**DATA FOR PROCESSING**
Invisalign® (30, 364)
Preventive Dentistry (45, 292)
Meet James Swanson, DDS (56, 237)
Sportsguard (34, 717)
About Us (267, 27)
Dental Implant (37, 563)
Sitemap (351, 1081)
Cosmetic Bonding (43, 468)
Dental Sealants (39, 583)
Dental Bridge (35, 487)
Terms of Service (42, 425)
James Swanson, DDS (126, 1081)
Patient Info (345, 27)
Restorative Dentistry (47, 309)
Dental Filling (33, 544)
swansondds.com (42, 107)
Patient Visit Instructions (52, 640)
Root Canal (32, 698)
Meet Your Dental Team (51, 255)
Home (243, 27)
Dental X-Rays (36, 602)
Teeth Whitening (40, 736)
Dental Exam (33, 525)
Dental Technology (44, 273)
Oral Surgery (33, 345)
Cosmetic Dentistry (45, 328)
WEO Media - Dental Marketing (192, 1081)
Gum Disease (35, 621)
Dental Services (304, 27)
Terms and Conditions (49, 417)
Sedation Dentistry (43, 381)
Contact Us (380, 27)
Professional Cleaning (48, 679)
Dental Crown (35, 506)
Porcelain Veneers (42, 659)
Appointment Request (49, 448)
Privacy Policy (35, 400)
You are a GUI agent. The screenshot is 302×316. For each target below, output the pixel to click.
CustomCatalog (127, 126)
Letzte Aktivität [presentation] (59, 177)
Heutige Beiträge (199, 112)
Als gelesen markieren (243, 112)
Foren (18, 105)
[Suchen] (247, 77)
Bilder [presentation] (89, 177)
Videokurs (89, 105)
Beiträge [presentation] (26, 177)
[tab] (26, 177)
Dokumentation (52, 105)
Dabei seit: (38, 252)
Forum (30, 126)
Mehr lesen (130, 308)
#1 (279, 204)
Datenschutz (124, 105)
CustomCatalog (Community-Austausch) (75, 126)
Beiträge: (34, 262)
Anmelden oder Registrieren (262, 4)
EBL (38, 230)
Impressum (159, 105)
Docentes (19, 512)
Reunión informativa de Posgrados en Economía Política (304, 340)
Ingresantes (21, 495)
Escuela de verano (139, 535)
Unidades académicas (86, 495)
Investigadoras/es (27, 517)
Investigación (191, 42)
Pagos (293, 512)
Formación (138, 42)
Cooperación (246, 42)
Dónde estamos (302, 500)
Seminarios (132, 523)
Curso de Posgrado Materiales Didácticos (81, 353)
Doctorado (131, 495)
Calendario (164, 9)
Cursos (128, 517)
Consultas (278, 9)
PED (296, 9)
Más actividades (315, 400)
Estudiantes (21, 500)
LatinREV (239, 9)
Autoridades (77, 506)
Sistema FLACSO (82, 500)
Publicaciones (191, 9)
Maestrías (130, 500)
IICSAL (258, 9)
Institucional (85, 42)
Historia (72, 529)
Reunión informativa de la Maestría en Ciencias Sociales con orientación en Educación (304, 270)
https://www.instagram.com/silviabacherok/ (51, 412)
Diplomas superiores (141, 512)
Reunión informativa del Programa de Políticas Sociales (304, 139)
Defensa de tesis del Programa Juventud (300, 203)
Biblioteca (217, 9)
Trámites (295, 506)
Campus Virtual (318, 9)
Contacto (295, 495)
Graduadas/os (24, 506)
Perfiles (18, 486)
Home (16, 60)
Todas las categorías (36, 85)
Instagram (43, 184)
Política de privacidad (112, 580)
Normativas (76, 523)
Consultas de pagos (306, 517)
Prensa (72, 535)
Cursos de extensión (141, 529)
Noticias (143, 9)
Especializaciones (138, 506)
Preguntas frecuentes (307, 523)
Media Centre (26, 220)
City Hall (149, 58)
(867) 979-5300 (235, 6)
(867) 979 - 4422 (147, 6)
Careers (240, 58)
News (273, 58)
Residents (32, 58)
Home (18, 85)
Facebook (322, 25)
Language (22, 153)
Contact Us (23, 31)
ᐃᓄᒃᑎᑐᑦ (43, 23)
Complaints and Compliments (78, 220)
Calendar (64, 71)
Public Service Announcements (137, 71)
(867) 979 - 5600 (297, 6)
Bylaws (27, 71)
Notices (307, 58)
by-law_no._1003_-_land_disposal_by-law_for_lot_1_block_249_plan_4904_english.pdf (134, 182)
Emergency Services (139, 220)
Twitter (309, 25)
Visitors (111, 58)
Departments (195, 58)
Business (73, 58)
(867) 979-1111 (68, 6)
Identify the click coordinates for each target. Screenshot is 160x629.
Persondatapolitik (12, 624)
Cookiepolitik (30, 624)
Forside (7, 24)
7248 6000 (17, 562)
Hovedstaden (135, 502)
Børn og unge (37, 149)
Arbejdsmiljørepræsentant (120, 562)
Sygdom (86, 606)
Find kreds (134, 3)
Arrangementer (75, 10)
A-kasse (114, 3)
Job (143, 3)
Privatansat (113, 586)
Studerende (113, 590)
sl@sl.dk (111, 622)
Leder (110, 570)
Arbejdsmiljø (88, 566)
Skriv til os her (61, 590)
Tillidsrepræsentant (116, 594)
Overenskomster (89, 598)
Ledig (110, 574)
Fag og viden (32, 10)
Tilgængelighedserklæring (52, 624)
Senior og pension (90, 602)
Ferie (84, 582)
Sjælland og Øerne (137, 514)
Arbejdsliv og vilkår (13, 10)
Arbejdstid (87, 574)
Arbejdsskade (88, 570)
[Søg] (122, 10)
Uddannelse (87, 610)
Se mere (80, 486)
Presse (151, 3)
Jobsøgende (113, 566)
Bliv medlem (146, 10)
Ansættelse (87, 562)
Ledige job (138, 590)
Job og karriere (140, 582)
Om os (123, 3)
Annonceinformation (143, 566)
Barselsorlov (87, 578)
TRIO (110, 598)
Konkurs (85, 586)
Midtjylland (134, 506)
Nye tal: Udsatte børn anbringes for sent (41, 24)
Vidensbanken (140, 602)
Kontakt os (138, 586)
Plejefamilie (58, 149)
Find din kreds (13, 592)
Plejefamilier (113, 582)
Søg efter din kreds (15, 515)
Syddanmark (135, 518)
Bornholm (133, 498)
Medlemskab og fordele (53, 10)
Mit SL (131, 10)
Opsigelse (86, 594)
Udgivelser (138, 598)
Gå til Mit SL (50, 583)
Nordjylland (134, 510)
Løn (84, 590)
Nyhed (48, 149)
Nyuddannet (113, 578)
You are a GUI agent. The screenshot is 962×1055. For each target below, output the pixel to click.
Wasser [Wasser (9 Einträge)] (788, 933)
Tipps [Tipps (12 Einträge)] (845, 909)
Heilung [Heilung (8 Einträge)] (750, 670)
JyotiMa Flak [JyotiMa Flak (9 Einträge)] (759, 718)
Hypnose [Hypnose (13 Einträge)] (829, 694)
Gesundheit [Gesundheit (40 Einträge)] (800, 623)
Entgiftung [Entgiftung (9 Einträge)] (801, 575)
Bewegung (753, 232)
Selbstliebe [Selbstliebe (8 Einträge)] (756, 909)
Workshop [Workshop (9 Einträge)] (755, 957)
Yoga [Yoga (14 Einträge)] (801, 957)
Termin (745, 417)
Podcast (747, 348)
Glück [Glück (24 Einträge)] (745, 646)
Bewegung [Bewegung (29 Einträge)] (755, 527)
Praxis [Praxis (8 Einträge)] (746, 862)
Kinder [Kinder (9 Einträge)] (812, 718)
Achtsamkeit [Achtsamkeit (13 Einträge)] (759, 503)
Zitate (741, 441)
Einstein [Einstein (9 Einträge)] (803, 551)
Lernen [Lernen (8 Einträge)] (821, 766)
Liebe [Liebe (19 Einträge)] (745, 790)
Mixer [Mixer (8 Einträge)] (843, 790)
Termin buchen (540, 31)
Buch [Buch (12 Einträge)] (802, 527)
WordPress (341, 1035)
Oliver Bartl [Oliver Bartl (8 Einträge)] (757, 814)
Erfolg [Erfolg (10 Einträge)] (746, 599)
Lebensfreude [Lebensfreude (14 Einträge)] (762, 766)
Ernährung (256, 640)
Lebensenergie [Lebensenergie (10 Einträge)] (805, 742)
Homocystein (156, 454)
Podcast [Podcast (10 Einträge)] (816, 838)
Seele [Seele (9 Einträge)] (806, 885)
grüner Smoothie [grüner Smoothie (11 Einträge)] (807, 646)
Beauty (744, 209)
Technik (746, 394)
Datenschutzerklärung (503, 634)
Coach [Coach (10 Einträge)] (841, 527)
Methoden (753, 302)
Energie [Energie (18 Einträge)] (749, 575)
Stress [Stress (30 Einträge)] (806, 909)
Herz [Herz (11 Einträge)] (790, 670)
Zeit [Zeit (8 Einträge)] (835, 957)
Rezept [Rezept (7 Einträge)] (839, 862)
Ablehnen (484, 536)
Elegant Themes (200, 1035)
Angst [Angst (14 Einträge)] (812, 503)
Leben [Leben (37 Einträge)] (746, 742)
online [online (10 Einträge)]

**PROBLEM**
Put the lines into a Markdown table with the columns Row and Line, starting with the line that contains "Liebe [Liebe (19 Einträge)] (745, 790)" and going on through the line that contains "Seele [Seele (9 Einträge)] (806, 885)". Number each row, and leave out any blank lines.

**TASK RESULT**
| Row | Line |
|---|---|
| 1 | Liebe [Liebe (19 Einträge)] (745, 790) |
| 2 | Mixer [Mixer (8 Einträge)] (843, 790) |
| 3 | Termin buchen (540, 31) |
| 4 | Buch [Buch (12 Einträge)] (802, 527) |
| 5 | WordPress (341, 1035) |
| 6 | Oliver Bartl [Oliver Bartl (8 Einträge)] (757, 814) |
| 7 | Erfolg [Erfolg (10 Einträge)] (746, 599) |
| 8 | Lebensfreude [Lebensfreude (14 Einträge)] (762, 766) |
| 9 | Ernährung (256, 640) |
| 10 | Lebensenergie [Lebensenergie (10 Einträge)] (805, 742) |
| 11 | Homocystein (156, 454) |
| 12 | Podcast [Podcast (10 Einträge)] (816, 838) |
| 13 | Seele [Seele (9 Einträge)] (806, 885) |